[SUPPLIED TEXT Boundary: Start]

How to Use MissionInsite: Ethical Principles for Lifestyle Research

By Tom Bandy

The internet has been valuable in so many ways. But the combination of digitalization and miniaturisation has raised ethical concerns especially for lifestyle research.

  • Social service, health care, education, and other institutions may use it positively to plan relevant policies and practices, clinics, and technologies. But other organizations might use it to invade our privacy.
  • Developers and municipalities may use it positively to anticipate housing or customize emergency services. But other agencies and factions might use it to manipulate or limit our lives.

Many churches and denominations also use lifestyle research (as we do), but there is always a risk that institutional priorities and hidden biases might unconsciously lead us to use the data wrongly.

               So, here are five basic principles that help guide the ethical use of lifestyle research. Use these principles to evaluate specific practices, but also use these principles to test hidden habits.

  • Use lifestyle research for empowerment, not manipulation. The materialistic world tempts us to treat people as objects to be used for persona advantage or corporate gain. The philanthropic world encourages us to treat people as subjects who deserve respect. The more we understand the needs and preferences of different publics, the more we can work together to achieve each person’s full potential.

Church members often expect newcomers to accommodate themselves to institutional aesthetics and habits. Now churches can use lifestyle research to adapt ministries of hospitality, worship, education, small and large groups, shape policies for accountability, and train leaders to help different groups to connect with God for different purposes, through different relationships, in different ways, for different outcomes.

  • Use lifestyle research to follow “flyways” rather than create “pigeonholes”. Longtime members of a church often view households and communities as static. Their assumptions about people change very little. In fact, households and communities are constantly changing. Lifestyles transition. Lifestyle groups travel. Average residency for member households may be measured in years, but average residency in any given neighborhood may be measured in months.

[SUPPLIED TEXT Boundary: End]
[DATA PROVIDED Boundary: Start]

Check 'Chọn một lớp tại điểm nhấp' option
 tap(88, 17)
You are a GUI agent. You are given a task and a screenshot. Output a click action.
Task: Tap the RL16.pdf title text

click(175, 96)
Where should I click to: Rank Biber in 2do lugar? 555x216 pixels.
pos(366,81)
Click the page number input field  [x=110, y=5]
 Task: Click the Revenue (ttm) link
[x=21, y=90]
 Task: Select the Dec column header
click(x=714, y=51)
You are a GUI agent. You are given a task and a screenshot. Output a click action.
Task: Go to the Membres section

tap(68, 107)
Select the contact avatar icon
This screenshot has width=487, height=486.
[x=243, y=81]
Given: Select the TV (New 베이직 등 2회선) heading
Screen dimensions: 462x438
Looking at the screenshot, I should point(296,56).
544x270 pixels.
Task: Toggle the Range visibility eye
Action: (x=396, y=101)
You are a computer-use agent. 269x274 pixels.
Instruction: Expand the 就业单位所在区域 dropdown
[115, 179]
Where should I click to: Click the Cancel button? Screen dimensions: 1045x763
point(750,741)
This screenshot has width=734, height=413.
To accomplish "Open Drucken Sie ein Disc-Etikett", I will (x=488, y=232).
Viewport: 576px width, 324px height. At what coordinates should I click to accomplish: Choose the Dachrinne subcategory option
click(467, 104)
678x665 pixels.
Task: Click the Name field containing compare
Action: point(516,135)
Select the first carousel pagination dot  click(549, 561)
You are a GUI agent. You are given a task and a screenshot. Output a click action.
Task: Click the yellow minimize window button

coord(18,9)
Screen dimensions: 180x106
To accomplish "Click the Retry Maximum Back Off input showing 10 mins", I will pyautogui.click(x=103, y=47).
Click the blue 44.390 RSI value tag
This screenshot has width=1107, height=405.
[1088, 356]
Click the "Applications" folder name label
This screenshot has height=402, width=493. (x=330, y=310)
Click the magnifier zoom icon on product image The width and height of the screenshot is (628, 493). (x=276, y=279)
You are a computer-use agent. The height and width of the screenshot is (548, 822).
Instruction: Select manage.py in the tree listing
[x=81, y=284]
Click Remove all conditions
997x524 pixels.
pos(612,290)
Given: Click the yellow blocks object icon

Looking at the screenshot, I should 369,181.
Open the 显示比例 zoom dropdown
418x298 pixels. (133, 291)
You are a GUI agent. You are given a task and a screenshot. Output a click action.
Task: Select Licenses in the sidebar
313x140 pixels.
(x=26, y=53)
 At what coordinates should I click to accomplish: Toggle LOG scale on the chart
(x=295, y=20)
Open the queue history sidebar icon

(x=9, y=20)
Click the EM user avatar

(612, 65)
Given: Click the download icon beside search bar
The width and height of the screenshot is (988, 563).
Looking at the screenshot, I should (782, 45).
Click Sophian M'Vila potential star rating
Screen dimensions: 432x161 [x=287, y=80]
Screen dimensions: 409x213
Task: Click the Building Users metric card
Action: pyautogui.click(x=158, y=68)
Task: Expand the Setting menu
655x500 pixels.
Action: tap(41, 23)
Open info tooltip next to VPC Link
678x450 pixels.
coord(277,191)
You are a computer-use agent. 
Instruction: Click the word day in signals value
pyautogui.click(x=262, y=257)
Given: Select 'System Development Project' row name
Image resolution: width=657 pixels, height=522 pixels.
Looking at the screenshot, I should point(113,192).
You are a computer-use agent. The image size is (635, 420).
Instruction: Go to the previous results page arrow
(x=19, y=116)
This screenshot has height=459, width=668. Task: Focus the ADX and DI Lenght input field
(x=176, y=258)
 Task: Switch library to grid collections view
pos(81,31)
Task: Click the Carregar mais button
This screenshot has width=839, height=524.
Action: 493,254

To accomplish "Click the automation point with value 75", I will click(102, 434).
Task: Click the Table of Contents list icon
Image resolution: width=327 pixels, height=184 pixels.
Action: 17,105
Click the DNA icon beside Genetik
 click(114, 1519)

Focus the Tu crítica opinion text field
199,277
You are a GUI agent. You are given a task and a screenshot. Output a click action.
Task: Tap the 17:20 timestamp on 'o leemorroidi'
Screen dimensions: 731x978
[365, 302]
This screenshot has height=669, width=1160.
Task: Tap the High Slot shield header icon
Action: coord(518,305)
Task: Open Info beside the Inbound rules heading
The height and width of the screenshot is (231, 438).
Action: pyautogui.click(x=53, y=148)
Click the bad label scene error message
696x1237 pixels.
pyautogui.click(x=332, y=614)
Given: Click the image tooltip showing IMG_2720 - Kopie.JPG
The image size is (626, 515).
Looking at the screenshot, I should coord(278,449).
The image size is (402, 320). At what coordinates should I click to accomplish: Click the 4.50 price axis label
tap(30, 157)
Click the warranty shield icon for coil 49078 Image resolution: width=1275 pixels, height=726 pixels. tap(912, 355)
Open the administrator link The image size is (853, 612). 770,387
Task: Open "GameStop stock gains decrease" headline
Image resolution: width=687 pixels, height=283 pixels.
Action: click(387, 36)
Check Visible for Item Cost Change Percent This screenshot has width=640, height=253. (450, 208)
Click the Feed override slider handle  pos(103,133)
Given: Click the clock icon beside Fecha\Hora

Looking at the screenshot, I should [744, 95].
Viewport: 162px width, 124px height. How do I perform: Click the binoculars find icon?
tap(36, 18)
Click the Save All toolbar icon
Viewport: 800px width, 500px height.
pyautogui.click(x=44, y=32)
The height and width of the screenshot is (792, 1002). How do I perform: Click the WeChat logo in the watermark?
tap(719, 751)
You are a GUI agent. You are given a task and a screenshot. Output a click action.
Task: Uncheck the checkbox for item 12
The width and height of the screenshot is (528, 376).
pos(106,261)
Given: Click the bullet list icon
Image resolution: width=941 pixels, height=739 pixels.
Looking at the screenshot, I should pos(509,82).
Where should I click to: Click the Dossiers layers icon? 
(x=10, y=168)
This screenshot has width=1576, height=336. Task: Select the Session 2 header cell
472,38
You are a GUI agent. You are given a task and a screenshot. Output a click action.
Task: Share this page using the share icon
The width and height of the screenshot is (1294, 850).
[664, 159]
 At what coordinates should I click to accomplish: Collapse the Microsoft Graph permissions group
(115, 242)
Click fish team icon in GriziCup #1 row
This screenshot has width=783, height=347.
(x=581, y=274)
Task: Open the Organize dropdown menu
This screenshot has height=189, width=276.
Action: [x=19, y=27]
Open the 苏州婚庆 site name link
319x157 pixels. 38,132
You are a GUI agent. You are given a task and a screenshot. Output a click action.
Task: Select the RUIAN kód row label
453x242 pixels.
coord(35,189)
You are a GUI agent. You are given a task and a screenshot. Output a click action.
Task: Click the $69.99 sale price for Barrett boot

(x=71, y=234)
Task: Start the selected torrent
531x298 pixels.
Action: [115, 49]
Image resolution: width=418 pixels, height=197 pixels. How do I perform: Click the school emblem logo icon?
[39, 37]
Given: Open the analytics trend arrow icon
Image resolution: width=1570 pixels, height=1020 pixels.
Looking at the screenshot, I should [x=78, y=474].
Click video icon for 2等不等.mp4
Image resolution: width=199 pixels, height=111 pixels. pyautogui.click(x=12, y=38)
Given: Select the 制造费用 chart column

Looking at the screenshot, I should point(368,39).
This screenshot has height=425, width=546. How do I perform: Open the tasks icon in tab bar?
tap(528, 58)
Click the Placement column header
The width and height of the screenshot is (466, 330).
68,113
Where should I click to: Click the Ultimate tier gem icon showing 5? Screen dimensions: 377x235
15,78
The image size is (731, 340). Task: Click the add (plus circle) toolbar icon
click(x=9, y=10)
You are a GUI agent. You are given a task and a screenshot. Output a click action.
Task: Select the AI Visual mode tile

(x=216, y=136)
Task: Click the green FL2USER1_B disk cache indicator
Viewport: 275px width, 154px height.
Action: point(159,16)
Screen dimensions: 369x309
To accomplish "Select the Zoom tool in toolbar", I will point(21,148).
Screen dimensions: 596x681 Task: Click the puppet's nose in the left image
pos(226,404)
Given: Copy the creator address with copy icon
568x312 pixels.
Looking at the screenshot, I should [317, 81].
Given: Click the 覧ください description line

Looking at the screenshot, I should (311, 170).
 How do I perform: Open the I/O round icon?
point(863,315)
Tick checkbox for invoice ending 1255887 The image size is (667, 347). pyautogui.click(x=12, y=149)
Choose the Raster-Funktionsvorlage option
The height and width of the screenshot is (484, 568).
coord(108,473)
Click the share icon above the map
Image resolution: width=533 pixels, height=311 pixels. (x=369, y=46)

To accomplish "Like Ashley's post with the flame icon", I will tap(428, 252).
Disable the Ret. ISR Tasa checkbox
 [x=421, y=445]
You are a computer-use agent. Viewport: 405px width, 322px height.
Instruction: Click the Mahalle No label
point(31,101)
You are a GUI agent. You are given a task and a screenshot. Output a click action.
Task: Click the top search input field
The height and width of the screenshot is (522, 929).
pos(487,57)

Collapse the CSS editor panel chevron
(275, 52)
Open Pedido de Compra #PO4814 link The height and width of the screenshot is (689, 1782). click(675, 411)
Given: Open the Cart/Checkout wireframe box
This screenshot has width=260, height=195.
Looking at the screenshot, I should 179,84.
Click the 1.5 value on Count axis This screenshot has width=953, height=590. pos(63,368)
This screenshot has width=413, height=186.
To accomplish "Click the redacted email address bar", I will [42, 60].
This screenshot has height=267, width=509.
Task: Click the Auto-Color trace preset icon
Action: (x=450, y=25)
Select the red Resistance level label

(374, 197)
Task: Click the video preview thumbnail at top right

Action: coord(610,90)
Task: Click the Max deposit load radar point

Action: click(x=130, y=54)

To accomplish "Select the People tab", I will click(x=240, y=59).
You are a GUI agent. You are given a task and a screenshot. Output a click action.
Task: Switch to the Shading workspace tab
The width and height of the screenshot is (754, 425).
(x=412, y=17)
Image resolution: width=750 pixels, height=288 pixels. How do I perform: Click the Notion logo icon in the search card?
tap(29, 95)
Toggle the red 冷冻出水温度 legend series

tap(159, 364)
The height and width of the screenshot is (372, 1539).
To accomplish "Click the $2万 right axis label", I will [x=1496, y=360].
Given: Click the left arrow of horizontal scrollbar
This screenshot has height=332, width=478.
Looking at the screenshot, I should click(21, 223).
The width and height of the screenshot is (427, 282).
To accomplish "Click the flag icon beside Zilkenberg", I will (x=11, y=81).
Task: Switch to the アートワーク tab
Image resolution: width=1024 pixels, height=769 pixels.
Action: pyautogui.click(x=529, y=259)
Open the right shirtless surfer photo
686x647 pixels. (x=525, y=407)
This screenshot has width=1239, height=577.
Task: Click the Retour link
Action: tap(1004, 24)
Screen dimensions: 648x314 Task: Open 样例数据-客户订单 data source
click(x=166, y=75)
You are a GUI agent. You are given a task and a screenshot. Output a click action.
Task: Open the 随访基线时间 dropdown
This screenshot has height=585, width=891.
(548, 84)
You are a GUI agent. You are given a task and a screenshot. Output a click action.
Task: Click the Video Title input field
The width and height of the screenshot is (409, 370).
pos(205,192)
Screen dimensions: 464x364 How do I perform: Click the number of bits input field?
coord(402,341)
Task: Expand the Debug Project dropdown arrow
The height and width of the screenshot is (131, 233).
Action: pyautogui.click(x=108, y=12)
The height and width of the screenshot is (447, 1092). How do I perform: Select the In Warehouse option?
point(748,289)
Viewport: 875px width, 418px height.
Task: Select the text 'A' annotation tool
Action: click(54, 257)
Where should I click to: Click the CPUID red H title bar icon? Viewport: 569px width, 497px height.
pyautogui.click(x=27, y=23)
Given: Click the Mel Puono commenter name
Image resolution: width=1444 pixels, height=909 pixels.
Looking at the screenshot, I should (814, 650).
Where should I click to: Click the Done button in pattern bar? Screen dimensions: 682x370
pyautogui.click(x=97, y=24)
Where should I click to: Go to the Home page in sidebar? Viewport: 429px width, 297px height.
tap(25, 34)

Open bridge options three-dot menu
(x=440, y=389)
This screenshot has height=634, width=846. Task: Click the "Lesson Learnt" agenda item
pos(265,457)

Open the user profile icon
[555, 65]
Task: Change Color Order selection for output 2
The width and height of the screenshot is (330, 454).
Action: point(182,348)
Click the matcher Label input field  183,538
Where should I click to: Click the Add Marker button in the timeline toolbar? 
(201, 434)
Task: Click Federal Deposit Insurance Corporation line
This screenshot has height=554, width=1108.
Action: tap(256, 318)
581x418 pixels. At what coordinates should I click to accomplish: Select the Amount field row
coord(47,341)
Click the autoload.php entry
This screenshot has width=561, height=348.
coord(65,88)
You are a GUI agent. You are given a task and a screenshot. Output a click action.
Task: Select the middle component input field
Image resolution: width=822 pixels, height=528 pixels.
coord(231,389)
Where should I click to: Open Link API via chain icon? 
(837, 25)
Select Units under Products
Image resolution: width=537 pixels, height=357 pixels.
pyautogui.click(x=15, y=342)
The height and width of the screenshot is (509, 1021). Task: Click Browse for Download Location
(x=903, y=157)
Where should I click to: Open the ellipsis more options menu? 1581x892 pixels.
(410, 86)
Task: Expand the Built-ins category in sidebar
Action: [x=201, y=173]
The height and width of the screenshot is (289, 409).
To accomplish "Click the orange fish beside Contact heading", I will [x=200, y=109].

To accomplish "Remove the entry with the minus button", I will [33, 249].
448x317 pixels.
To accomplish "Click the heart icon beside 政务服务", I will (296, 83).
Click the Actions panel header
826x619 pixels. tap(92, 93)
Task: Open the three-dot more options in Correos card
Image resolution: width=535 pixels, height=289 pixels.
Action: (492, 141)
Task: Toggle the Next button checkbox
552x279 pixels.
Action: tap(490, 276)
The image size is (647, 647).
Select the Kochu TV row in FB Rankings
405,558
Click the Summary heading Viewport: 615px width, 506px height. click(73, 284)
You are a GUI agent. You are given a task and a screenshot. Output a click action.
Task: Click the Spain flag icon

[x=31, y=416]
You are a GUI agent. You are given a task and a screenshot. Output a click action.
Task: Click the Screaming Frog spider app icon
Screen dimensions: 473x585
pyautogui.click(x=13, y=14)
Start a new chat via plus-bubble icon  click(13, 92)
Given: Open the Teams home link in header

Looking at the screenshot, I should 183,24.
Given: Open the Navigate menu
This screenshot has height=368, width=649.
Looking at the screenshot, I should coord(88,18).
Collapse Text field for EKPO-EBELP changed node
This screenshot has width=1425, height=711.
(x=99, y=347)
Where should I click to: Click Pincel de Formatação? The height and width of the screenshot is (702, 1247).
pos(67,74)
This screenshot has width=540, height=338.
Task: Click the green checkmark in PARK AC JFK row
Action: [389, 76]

[DATA PROVIDED Boundary: End]

▶ **PROBLEMS AND TASKS**:
[1] From the lifestyle research ethics article, reproduce the passage that begins at the words "By Tom Bandy" and stops after the words "the data wrongly.".
[2] Translate this sentence from the lifestyle research ethics article into Spanish: "The philanthropic world encourages us to treat people as subjects who deserve respect."
[3] Go on writing the article on ethical principles for lifestyle research, picking up after its final sentence.
These rows have no connection to the lifestyle research article.

▶ **EXPECTED RESULTS**:
[1]
By Tom Bandy

The internet has been valuable in so many ways. But the combination of digitalization and miniaturisation has raised ethical concerns especially for lifestyle research.

  • Social service, health care, education, and other institutions may use it positively to plan relevant policies and practices, clinics, and technologies. But other organizations might use it to invade our privacy.
  • Developers and municipalities may use it positively to anticipate housing or customize emergency services. But other agencies and factions might use it to manipulate or limit our lives.

Many churches and denominations also use lifestyle research (as we do), but there is always a risk that institutional priorities and hidden biases might unconsciously lead us to use the data wrongly.

[2] El mundo filantrópico nos anima a tratar a las personas como sujetos que merecen respeto.

[3]
Churches that regularly update People Plots can see how households are evolving within and beyond the church. They can use color-coded mapping to literally see how diverse publics are migrating between rural regions to central towns, between cities and suburbs, and between one neighborhood to another. We can plan ahead to renovate, upgrade, customize, initiate, educate, train, and prepare for the future.

  • Use lifestyle research for segmentation, not segregation. The two words sound similar but mean opposite things. Segmentation examines lifestyle groups to understand the dynamics of the whole mosaic of culture. It builds unity with empathy. Segregation studies lifestyle to separate groups from the larger mosaic of culture. It encourages inequality through condescension and even persecution.

Churches can use lifestyle data not only for information about different lifestyle groups but discover ways to communicate between lifestyle groups. We can identify the neutral locations, customize the most hospitable environments, and find and equip the best mediators and catalysts who can host and facilitate understanding and reconciliation.

  • Use lifestyle research to bless people, not recruit people. Churches are tempted to use lifestyle research only to increase membership and stewardship for the purpose of institutional sustainability. Authentic faith communities, however, use it for the benefit of others without any reciprocal expectations. Church growth is secondary to the holistic needs of individuals and the positive transformation of society.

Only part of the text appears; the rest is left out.